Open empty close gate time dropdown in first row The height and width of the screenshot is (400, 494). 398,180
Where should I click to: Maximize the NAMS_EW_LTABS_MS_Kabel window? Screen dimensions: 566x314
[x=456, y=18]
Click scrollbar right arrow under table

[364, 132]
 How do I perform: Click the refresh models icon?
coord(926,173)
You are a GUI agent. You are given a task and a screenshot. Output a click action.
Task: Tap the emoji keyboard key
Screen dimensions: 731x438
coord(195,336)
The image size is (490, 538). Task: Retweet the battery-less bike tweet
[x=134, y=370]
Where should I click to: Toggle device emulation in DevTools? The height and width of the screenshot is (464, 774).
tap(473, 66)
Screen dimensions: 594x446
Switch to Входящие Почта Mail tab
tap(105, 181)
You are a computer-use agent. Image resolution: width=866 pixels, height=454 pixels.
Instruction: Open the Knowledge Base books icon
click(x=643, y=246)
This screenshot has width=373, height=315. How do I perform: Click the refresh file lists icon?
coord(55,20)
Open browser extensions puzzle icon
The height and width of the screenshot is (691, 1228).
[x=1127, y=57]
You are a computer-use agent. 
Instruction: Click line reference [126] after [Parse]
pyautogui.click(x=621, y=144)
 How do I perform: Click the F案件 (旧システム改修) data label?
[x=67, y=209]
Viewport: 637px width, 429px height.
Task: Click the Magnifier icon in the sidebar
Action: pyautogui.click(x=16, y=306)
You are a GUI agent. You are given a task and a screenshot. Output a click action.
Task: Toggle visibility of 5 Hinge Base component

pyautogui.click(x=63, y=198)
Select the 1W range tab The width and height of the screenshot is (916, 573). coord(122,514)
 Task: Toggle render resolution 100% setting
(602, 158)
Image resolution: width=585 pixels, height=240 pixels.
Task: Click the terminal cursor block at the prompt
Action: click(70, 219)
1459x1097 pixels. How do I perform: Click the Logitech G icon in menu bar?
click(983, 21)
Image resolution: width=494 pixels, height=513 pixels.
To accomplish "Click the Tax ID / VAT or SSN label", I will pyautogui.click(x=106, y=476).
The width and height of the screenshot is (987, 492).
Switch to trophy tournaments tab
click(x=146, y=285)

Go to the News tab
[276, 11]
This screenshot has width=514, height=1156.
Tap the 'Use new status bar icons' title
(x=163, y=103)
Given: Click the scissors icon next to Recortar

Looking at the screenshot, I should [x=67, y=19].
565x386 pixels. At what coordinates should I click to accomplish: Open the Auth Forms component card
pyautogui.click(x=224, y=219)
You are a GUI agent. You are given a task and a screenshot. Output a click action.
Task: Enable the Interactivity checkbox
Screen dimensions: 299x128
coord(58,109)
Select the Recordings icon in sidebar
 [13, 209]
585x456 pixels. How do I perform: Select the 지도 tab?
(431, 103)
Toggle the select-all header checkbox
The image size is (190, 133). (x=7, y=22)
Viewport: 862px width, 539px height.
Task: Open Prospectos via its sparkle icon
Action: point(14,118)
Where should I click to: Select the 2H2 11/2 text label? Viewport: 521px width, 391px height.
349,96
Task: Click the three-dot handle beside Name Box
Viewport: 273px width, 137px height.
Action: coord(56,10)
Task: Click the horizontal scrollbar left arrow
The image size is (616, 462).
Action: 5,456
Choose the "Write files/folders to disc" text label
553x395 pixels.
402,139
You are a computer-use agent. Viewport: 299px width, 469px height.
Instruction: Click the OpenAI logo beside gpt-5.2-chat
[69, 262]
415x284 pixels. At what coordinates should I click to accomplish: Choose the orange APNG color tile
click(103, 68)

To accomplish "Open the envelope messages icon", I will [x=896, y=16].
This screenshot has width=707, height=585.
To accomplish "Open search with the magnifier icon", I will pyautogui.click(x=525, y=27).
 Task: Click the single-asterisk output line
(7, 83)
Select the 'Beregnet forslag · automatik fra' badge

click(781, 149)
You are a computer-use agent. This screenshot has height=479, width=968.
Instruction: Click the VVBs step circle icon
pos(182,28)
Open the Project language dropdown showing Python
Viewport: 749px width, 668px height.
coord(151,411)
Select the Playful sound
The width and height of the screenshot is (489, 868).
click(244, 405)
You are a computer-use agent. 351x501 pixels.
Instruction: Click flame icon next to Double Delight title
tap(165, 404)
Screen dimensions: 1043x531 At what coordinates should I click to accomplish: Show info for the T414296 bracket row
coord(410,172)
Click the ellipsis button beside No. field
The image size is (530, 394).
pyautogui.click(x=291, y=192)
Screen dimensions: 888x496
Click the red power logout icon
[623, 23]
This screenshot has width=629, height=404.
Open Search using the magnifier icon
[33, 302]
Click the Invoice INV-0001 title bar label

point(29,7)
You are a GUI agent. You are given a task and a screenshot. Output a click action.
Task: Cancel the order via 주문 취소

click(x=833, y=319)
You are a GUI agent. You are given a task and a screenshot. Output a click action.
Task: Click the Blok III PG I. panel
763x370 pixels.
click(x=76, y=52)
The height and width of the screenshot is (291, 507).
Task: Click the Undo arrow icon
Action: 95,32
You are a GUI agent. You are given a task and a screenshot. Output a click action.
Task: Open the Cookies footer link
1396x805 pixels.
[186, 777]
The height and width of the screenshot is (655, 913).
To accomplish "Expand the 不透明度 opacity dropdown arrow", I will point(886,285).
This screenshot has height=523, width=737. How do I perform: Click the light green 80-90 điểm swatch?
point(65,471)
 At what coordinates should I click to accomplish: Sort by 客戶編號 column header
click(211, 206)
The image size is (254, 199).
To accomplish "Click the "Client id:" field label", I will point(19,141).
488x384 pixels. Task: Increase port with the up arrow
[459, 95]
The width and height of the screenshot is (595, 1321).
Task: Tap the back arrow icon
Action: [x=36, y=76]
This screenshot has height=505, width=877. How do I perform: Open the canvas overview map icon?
##############################
What to do: Copy, from the data above, every line where the word "will" appears.

Final answer:
To accomplish "Click the Tax ID / VAT or SSN label", I will pyautogui.click(x=106, y=476).
To accomplish "Open the envelope messages icon", I will [x=896, y=16].
To accomplish "Open search with the magnifier icon", I will pyautogui.click(x=525, y=27).
To accomplish "Expand the 不透明度 opacity dropdown arrow", I will point(886,285).
To accomplish "Click the "Client id:" field label", I will point(19,141).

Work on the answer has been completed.